25108 Boström

Discovery
- Discovered by: LINEAR
- Discovery site: Lincoln Lab's ETS
- Discovery date: 14 September 1998

Designations
- Named after: Johan Ingemar Boström (ISEF awardee)
- Alternative designations: 1998 RV_{55} · 2000 AW_{242}
- Minor planet category: main-belt · (middle) background

Orbital characteristics
- Epoch 4 September 2017 (JD 2458000.5)
- Uncertainty parameter 0
- Observation arc: 19.82 yr (7,239 days)
- Aphelion: 3.0676 AU
- Perihelion: 2.2032 AU
- Semi-major axis: 2.6354 AU
- Eccentricity: 0.1640
- Orbital period (sidereal): 4.28 yr (1,563 days)
- Mean anomaly: 134.51°
- Mean motion: 0° 13^{m} 49.44^{s} / day
- Inclination: 7.3409°
- Longitude of ascending node: 207.27°
- Argument of perihelion: 183.11°

Physical characteristics
- Mean diameter: 6.812±0.303 km
- Geometric albedo: 0.115±0.013
- Absolute magnitude (H): 14.1

= 25108 Boström =

Main-belt asteroid

25108 Boström (provisional designation ') is a background asteroid from the central regions of the asteroid belt, approximately 7 kilometers in diameter. It was discovered on 14 September 1998, by astronomers of the Lincoln Near-Earth Asteroid Research at the Lincoln Laboratory's Experimental Test Site near Socorro, New Mexico, United States. The asteroid was named for 2008-ISEF awardee Johan Ingemar Boström.
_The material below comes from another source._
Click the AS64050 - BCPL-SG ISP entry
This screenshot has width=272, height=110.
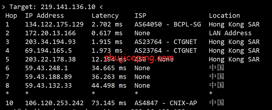[168, 24]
== Orbit and classification ==
Boström is a non-family from the main belt's background population. It orbits the Sun in the central asteroid belt at a distance of 2.2–3.1 AU once every 4 years and 3 months (1,563 days; semi-major axis of 2.64 AU). Its orbit has an eccentricity of 0.16 and an inclination of 7° with respect to the ecliptic. The body's observation arc begins with a precovery taken by the Near-Earth Asteroid Tracking program at Haleakala Observatory's GEODSS facility in June 1997, or 9 months prior to its official discovery observation.

== Physical characteristics ==

=== Diameter and albedo ===
According to the survey carried out by the NEOWISE mission of NASA's Wide-field Infrared Survey Explorer, Boström measures 6.812 kilometers in diameter and its surface has an intermediate albedo of 0.115.

=== Rotation period ===
As of 2018, no rotational lightcurve of Boström has been obtained from photometric observations. The body's rotation period, pole and shape remain unknown.

This minor planet was named after Swedish student Johan Ingemar Boström (born 1989), one of the two team members in the team project who won second place at the 2008 Intel International Science and Engineering Fair. The official naming citation was published by the Minor Planet Center on 17 September 2008 (M.P.C. 63877).